If anyone is consoled by that thought, they ought to open a history book.
First, 1935 was actually a recovery for Labour from the far greater disaster of 1931. That year, in extraordinary circumstances, three of Labour’s beloved leaders (including the prime minister and chancellor of the exchequer) left the Labour party and took up positions in a Tory-dominated national government.
Second, Attlee had been leader of the party for just 15 days when the 1935 election was called. Indeed, he was merely ‘caretaker leader’ until his position was confirmed in the days following the election when the new parliamentary Labour party of 154 MPs (up from 46) made his position permanent after a second ballot.
That election took an afternoon out of the Labour party’s time – and this, of course, is the real difference between now and 1935. The kingmakers in Attlee’s day were the Labour MPs. Today they are the individual party members.
Here lies Labour’s entirely self-inflicted problem. Ed Miliband’s legacy to the Labour party was to leave it with a method of choosing a leader that makes it almost impossible for the party to win a general election.
This is because political activists are not like the ordinary electorate. They are more ‘advanced’ in their views, they tend to value compromise less, they frequently believe principles are more important than power, and they can draw as much satisfaction from protest and even political martyrdom as from legislative achievement and economic competence.
Parties could not survive without activists, even in the digital age. But when the electorate consists exclusively of political activists, the wrong credentials are admired and the wrong qualities are rewarded.
In particular, Momentum, with its well-advertised contempt for Tony Blair and its amazing indifference to his serial victories at the polls, illustrates this well. If the rules aren’t changed in the next few weeks, Labour will again fail to elevate any of its most electable men and women to the leadership. The beauty contest will be won by the Labour MP who can pull the scariest face.
As a thought experiment we could speculate on who would have won a leadership contest in the Labour party in the late 1930s if the current rules had applied. It certainly wouldn’t have been Attlee, who was hardly known outside east London. It probably wouldn’t have been Herbert Morrison either, for all his success in taking control of the London County Council in 1934. If the NEC elections are anything to go by, the leading candidates would have been the two Labour lawyers, Stafford Cripps and DN Pritt.
Both these figures had a touch of the Jeremy Corbyn about them. Both were on the far left of the party. They played to large enthusiastic Labour audiences and Left Book Club rallies up and down the country. They were militantly anti-Fascist but dead set against Britain rearming in the face of the dictators. They hated Hitler but tended to draw a moral equivalence between the depredations of Nazi Germany and the British empire. They talked constantly about the working class without having any direct (or indirect) experience of working-class life and – certainly in Pritt’s case – they were deeply in love with the Stalinist experiment taking place in the Soviet Union. The year Pritt gave the Zinoviev show trial a clean bill of health was the year he won his position on the NEC.

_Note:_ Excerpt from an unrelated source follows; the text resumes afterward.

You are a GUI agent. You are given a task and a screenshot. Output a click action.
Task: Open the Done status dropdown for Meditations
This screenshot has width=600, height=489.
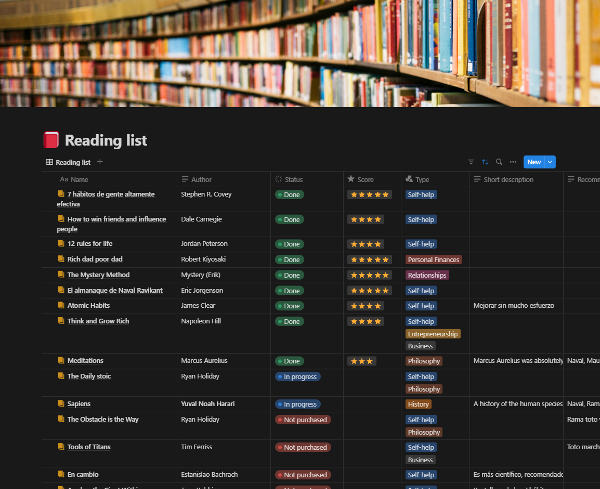pyautogui.click(x=289, y=361)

The parliamentary Labour party had little time for Cripps and Pritt, and certainly the TUC didn’t. Crucially, these institutions were where the party’s soul resided and from where its impetus was still derived.

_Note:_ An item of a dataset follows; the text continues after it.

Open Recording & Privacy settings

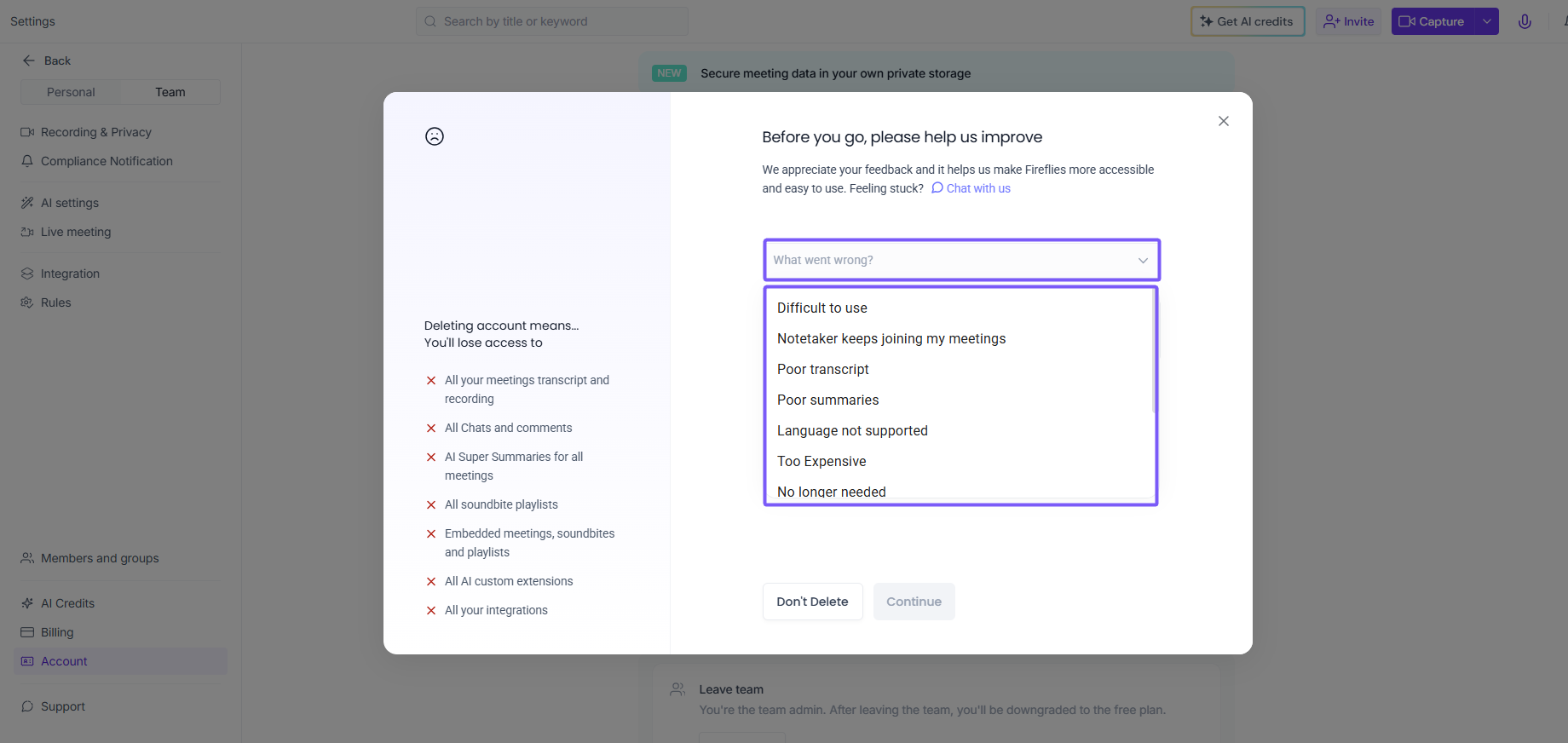pos(95,132)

What ended up happening? Cripps was finally expelled from the party in 1939 after continuing to support a Popular Front campaign in defiance of party policy. Pritt was ejected after welcoming the Soviet invasion of Finland.
It is frightening to imagine what would have happened to Labour had either man been able to translate his popularity with the grassroots members into a successful bid to lead the party. Fortunately that gift remained in the hands of the 154 Labour MPs who won their seats in the 1935 election. Under Attlee – socialist certainly, but pragmatic, patriotic, and obsessed with winning power – the seeds were sown in these years for the harvest of 1945.